A personal project on Facial Expression Recognition where I created a Flask backend website which uses OpenCV to capture video through (server) webcam, detects the face in the frames and classifies the frame to the expression displayed.
As you can see, the project consists of a flask web app where user can start a live stream from the (server) webcam. This was made possible through OpenCV. OpenCV captures video which is basically a series of frames. These frames are passed to a neural network which was trained on the FER2013 dataset. Using OpenCV and the Haar-Cascade files we can detect the faces too.
I used the FER2013 dataset which can be found in this link to train the model. Human expressions can be classified into 7 categories: Angry, Happy, Disgust, Fear, Neutral, Sad, Surprised. The dataset comprises of a CSV file which contains all the pixel values of the images in rows and a value which represents the expression diplayed in the corresponding image. The images are all 48x48 large and are grayscale.

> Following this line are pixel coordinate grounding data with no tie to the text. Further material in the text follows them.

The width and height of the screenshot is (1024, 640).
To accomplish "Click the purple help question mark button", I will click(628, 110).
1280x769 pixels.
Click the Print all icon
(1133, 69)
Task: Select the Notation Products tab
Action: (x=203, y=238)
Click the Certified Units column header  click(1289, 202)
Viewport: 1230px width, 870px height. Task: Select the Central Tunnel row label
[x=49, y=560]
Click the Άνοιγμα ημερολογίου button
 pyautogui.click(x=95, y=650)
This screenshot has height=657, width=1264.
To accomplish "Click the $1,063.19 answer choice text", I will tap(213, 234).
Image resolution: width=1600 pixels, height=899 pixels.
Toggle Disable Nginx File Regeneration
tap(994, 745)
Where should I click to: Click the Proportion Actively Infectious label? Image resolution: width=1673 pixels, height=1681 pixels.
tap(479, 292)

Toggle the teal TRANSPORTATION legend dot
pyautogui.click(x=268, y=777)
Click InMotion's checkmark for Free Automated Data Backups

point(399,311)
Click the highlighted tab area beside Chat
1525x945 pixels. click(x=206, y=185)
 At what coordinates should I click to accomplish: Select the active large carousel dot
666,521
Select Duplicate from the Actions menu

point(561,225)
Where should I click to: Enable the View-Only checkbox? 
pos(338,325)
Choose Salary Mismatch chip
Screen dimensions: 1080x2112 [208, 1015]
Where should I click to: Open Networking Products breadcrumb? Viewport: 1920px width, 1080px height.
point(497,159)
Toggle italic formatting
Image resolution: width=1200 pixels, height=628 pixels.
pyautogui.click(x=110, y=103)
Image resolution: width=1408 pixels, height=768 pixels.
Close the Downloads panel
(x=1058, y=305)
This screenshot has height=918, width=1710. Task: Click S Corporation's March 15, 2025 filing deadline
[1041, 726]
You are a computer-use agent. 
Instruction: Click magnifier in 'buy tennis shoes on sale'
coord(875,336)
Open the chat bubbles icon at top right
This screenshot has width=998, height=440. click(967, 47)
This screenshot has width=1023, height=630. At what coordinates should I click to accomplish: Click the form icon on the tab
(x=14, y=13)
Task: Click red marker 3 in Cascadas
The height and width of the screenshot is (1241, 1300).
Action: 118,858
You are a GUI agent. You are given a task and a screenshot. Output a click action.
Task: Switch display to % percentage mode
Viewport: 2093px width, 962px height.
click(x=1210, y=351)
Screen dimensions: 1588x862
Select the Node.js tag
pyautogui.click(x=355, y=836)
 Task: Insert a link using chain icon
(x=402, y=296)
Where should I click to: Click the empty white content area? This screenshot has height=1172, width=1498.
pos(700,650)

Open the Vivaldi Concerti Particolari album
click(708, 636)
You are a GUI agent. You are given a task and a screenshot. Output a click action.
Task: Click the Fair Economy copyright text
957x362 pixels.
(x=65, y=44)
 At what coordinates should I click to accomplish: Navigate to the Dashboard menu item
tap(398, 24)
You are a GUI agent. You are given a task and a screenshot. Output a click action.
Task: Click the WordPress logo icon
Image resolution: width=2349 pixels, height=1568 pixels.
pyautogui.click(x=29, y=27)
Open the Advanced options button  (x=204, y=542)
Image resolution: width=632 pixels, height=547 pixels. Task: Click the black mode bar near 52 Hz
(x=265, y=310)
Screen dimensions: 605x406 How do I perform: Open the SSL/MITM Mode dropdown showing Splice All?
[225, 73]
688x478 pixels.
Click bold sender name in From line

I have added a python script to read the csv file and to create the images in separate expression directories. You can find the link here. We use a tensorflow.keras model to train on the dataset. Although this dataset contains a large number of images, the quality of the images makes it really hard to achieve any good validation/training accuracy. Credits to Furkan Kinli for his article in Medium and we use the specified architecture for our neural network as given in the said article.
Model architecture:
-
[2 x CONV (3x3)] — MAXP (2x2) — DROPOUT (0.5)
-
[2 x CONV (3x3)] — MAXP (2x2) — DROPOUT (0.5)
-
[2 x CONV (3x3)] — MAXP (2x2) — DROPOUT (0.5)
-
[2 x CONV (3x3)] — MAXP (2x2) — DROPOUT (0.5)
-
Dense (512) — DROPOUT (0.5)
-
Dense (256) — DROPOUT (0.5)
-
Dense (128) — DROPOUT (0.5)
This model does relatively well. I got a 65% accuracy on my training and validation dataset after training it for 100 epochs. After training the model was saved.
Model accuracy graph:
Face detection was done with the help of Haar Cascade files (I have uploaded them in the repository) and OpenCV. After starting the video capture using OpenCV which automatically starts after user clicks on "Start Video Streaming" link, the frames are passed to detect any faces and if any, it draws a rectangle over the face. The region of interest, that is, the face alone is then cropped out and reshaped into 48x48 to pass it to our trained model which predicts the expression.
Basic HTML and CSS coding was done to create the webpages. Multiple background images were used to make the background. The HTML and the CSS files for the site can be found in the templates and static directory. The MainApp.py is the server script. The background images in the Home Page were used from this dataset.